11:01 August 13, 2011 by jomamas
Why not 'men start amazing company and lead the path to the future?'.

After all 3 other articles headline 'Man rapes girl' , 'Man murders child' etc. etc..

So - is it ok to identify Men when they commit a crime, but not when they do all the innovation and nation/economy building?

And why not the color and religion of the men? Is that not relevant as well?

It's so obvious that Sweden is 'anti man' this has to be some kind of joke ...
15:26 August 14, 2011 by swedejane
It's vapor wealth until those holding the pre-IPO shares can actually sell them...which won't happen until they go public. And that doesn't appear to be anytime soon. Look at Pandora: 100M users and 36M active paying members and they're break-even or slightly profitable but their stock is trading around the $12 mark. Their royalty payments are a lot less than Spotify as well. Spotify's most recent forecast was to pick up 50M users by next year (so maybe 5-6M paying subscribers)...this will still put them far behind Pandora.

Plus, I'll be dollars to donuts that Pandora issues all employees options as part of their compensation package and not trying to sell it to them, thereby effectively reducing their development/labor costs. That might work in Sweden, but in the US they won't get anybody but the most desperate/least talented developers working for them.

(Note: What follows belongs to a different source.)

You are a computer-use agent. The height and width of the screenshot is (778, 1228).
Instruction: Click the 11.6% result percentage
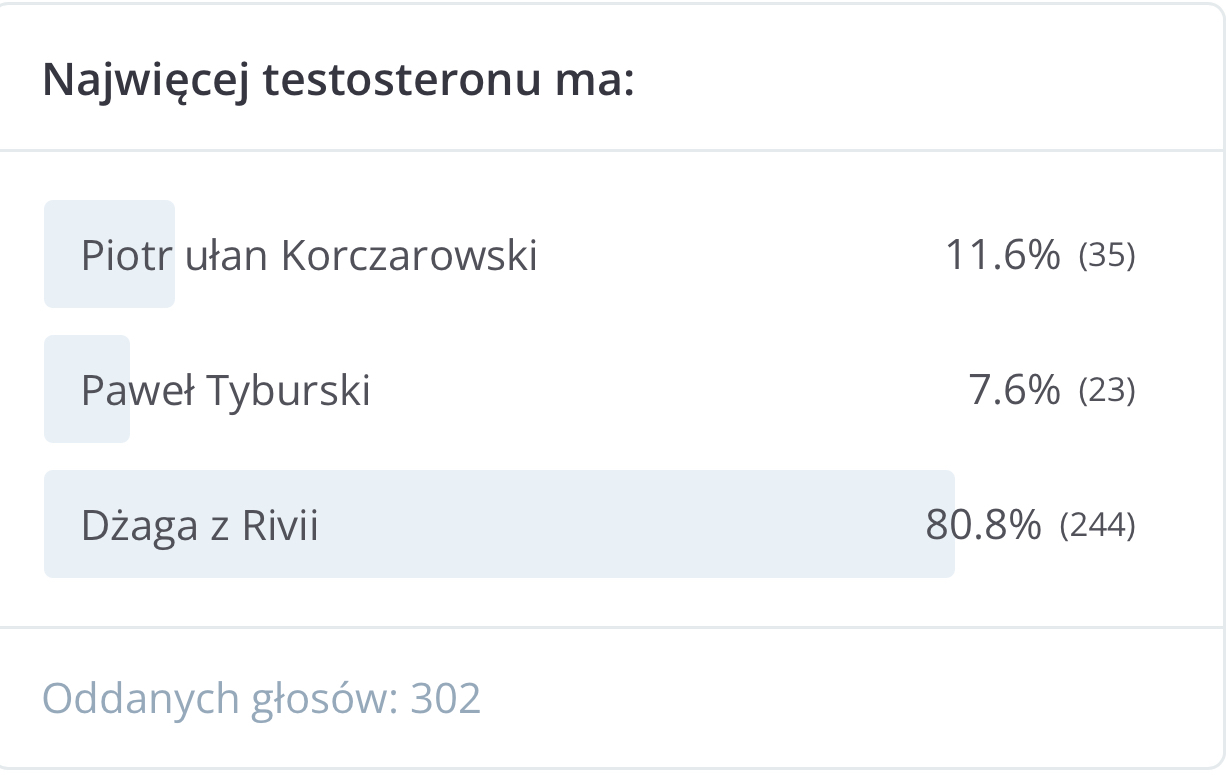tap(1002, 256)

Finally, with the exit of one of their major music catalog providers the labels are going to start seriously re-evaluating this service and the royalty payments, which is going to put even more pressure on Spotify's business model. Not to mention the patent infringement lawsuit by Packet Video (which, I've read, and they probably won't win it but they'll bleed Spotify of even more money trying to fight it). With that said, I like Spotify and use it...despite several weaknesses it has...they should really treat the employees better and offer stock options upfront instead of doing a yearly sell based on whatever their most recent valuation is at the time. They have enough cash in the bank to not go around shaking their tin cup to their employees who are, undoubtedly, already working day and night to make it successful.
10:49 August 16, 2011 by KungsholmenGuy
swedejane agree with what you wrote except that in Sweden the tax implications are vastly better for employees if employees buy shares within a company internal share offering program rather than receiving options or receiving these shares for 'free' from the company (which is then taxed as salary at some obcene tax rate like 56% for the individual, and the company itself pays additional tax on this 'bonus' also). Options are so financially inefficient as to be essentially useless in Sweden, but not in the USA and Canada. Not sure about other countries.